**Prompt:**
Go through the records and write each one out again exactly.

**Given entries:**
⁂
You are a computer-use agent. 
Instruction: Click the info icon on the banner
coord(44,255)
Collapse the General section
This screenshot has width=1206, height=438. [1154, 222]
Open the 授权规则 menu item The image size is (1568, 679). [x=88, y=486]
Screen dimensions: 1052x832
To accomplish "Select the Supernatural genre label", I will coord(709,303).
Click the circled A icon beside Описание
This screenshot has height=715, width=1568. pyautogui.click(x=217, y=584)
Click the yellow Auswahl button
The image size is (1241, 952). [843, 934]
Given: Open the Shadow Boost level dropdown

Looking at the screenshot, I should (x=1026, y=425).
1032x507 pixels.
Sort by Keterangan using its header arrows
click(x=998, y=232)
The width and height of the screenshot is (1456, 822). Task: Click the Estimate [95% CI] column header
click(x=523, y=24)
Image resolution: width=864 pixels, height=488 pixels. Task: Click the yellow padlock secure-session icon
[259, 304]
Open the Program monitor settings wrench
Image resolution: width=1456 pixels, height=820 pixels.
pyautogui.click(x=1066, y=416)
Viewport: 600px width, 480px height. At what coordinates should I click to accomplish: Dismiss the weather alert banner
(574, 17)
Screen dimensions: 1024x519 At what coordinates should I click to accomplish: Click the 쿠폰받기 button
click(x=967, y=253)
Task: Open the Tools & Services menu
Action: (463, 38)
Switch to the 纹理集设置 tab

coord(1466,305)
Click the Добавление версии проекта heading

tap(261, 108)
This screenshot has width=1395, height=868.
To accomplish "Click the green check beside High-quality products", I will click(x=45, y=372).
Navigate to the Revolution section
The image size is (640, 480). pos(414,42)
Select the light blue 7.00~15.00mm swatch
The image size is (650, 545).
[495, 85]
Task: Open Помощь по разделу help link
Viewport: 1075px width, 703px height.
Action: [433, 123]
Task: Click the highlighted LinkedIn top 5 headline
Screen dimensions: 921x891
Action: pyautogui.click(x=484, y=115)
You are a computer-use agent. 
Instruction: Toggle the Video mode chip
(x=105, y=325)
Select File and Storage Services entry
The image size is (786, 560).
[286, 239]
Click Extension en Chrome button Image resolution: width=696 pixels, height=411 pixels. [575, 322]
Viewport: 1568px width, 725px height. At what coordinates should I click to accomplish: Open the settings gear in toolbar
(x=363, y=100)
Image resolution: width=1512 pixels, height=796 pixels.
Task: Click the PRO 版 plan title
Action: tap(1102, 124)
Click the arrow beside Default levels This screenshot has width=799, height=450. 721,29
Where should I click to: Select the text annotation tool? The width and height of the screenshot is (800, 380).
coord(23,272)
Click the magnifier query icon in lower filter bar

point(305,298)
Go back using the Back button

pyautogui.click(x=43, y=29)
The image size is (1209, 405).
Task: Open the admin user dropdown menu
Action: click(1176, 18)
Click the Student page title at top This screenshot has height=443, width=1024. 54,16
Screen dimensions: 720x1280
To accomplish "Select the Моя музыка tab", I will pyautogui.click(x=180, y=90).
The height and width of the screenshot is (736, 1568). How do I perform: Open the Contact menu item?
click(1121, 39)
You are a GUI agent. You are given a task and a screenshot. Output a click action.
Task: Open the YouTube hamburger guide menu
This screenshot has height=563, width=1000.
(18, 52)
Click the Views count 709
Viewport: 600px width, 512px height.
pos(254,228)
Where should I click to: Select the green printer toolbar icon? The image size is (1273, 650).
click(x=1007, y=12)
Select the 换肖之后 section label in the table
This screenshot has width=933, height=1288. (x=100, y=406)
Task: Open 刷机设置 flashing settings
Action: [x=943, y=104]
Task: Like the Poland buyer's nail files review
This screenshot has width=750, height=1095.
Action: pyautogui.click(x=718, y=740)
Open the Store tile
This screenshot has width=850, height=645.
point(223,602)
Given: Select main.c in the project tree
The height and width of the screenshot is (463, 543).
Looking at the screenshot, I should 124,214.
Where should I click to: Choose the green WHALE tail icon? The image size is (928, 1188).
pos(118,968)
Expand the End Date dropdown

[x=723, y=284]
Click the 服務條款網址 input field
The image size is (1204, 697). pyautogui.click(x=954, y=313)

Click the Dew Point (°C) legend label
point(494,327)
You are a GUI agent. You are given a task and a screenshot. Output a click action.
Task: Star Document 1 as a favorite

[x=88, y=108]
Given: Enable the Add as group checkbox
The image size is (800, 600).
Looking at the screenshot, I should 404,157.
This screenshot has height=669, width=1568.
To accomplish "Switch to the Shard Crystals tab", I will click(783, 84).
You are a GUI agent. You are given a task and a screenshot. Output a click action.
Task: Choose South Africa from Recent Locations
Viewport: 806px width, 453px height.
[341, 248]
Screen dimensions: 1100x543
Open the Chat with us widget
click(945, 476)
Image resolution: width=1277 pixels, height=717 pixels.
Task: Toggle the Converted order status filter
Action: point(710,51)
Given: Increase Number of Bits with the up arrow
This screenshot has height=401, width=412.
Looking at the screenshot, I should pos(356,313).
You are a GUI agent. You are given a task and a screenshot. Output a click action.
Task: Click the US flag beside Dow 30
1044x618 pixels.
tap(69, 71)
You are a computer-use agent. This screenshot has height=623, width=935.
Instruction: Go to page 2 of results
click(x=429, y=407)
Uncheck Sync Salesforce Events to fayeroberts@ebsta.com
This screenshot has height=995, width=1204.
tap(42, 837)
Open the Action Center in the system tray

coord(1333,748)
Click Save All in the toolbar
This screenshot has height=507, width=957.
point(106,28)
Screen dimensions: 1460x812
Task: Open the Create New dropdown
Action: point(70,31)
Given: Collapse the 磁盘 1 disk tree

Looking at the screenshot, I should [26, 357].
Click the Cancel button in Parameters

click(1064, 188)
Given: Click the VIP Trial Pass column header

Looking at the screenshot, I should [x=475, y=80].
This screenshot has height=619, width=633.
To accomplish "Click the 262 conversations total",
⁂
**Output of the task:**
You are a computer-use agent. 
Instruction: Click the info icon on the banner
coord(44,255)
Collapse the General section
This screenshot has width=1206, height=438. [1154, 222]
Open the 授权规则 menu item The image size is (1568, 679). [x=88, y=486]
Screen dimensions: 1052x832
To accomplish "Select the Supernatural genre label", I will coord(709,303).
Click the circled A icon beside Описание
This screenshot has height=715, width=1568. pyautogui.click(x=217, y=584)
Click the yellow Auswahl button
The image size is (1241, 952). [843, 934]
Given: Open the Shadow Boost level dropdown

Looking at the screenshot, I should (x=1026, y=425).
1032x507 pixels.
Sort by Keterangan using its header arrows
click(x=998, y=232)
The width and height of the screenshot is (1456, 822). Task: Click the Estimate [95% CI] column header
click(x=523, y=24)
Image resolution: width=864 pixels, height=488 pixels. Task: Click the yellow padlock secure-session icon
[259, 304]
Open the Program monitor settings wrench
Image resolution: width=1456 pixels, height=820 pixels.
pyautogui.click(x=1066, y=416)
Viewport: 600px width, 480px height. At what coordinates should I click to accomplish: Dismiss the weather alert banner
(574, 17)
Screen dimensions: 1024x519 At what coordinates should I click to accomplish: Click the 쿠폰받기 button
click(x=967, y=253)
Task: Open the Tools & Services menu
Action: (463, 38)
Switch to the 纹理集设置 tab

coord(1466,305)
Click the Добавление версии проекта heading

tap(261, 108)
This screenshot has width=1395, height=868.
To accomplish "Click the green check beside High-quality products", I will click(x=45, y=372).
Navigate to the Revolution section
The image size is (640, 480). pos(414,42)
Select the light blue 7.00~15.00mm swatch
The image size is (650, 545).
[495, 85]
Task: Open Помощь по разделу help link
Viewport: 1075px width, 703px height.
Action: [433, 123]
Task: Click the highlighted LinkedIn top 5 headline
Screen dimensions: 921x891
Action: pyautogui.click(x=484, y=115)
You are a computer-use agent. 
Instruction: Toggle the Video mode chip
(x=105, y=325)
Select File and Storage Services entry
The image size is (786, 560).
[286, 239]
Click Extension en Chrome button Image resolution: width=696 pixels, height=411 pixels. [575, 322]
Viewport: 1568px width, 725px height. At what coordinates should I click to accomplish: Open the settings gear in toolbar
(x=363, y=100)
Image resolution: width=1512 pixels, height=796 pixels.
Task: Click the PRO 版 plan title
Action: tap(1102, 124)
Click the arrow beside Default levels This screenshot has width=799, height=450. 721,29
Where should I click to: Select the text annotation tool? The width and height of the screenshot is (800, 380).
coord(23,272)
Click the magnifier query icon in lower filter bar

point(305,298)
Go back using the Back button

pyautogui.click(x=43, y=29)
The image size is (1209, 405).
Task: Open the admin user dropdown menu
Action: click(1176, 18)
Click the Student page title at top This screenshot has height=443, width=1024. 54,16
Screen dimensions: 720x1280
To accomplish "Select the Моя музыка tab", I will pyautogui.click(x=180, y=90).
The height and width of the screenshot is (736, 1568). How do I perform: Open the Contact menu item?
click(1121, 39)
You are a GUI agent. You are given a task and a screenshot. Output a click action.
Task: Open the YouTube hamburger guide menu
This screenshot has height=563, width=1000.
(18, 52)
Click the Views count 709
Viewport: 600px width, 512px height.
pos(254,228)
Where should I click to: Select the green printer toolbar icon? The image size is (1273, 650).
click(x=1007, y=12)
Select the 换肖之后 section label in the table
This screenshot has width=933, height=1288. (x=100, y=406)
Task: Open 刷机设置 flashing settings
Action: [x=943, y=104]
Task: Like the Poland buyer's nail files review
This screenshot has width=750, height=1095.
Action: pyautogui.click(x=718, y=740)
Open the Store tile
This screenshot has width=850, height=645.
point(223,602)
Given: Select main.c in the project tree
The height and width of the screenshot is (463, 543).
Looking at the screenshot, I should 124,214.
Where should I click to: Choose the green WHALE tail icon? The image size is (928, 1188).
pos(118,968)
Expand the End Date dropdown

[x=723, y=284]
Click the 服務條款網址 input field
The image size is (1204, 697). pyautogui.click(x=954, y=313)

Click the Dew Point (°C) legend label
point(494,327)
You are a GUI agent. You are given a task and a screenshot. Output a click action.
Task: Star Document 1 as a favorite

[x=88, y=108]
Given: Enable the Add as group checkbox
The image size is (800, 600).
Looking at the screenshot, I should 404,157.
This screenshot has height=669, width=1568.
To accomplish "Switch to the Shard Crystals tab", I will click(783, 84).
You are a GUI agent. You are given a task and a screenshot. Output a click action.
Task: Choose South Africa from Recent Locations
Viewport: 806px width, 453px height.
[341, 248]
Screen dimensions: 1100x543
Open the Chat with us widget
click(945, 476)
Image resolution: width=1277 pixels, height=717 pixels.
Task: Toggle the Converted order status filter
Action: point(710,51)
Given: Increase Number of Bits with the up arrow
This screenshot has height=401, width=412.
Looking at the screenshot, I should pos(356,313).
You are a GUI agent. You are given a task and a screenshot. Output a click action.
Task: Click the US flag beside Dow 30
1044x618 pixels.
tap(69, 71)
You are a computer-use agent. This screenshot has height=623, width=935.
Instruction: Go to page 2 of results
click(x=429, y=407)
Uncheck Sync Salesforce Events to fayeroberts@ebsta.com
This screenshot has height=995, width=1204.
tap(42, 837)
Open the Action Center in the system tray

coord(1333,748)
Click Save All in the toolbar
This screenshot has height=507, width=957.
point(106,28)
Screen dimensions: 1460x812
Task: Open the Create New dropdown
Action: point(70,31)
Given: Collapse the 磁盘 1 disk tree

Looking at the screenshot, I should [26, 357].
Click the Cancel button in Parameters

click(1064, 188)
Given: Click the VIP Trial Pass column header

Looking at the screenshot, I should [x=475, y=80].
This screenshot has height=619, width=633.
To accomplish "Click the 262 conversations total",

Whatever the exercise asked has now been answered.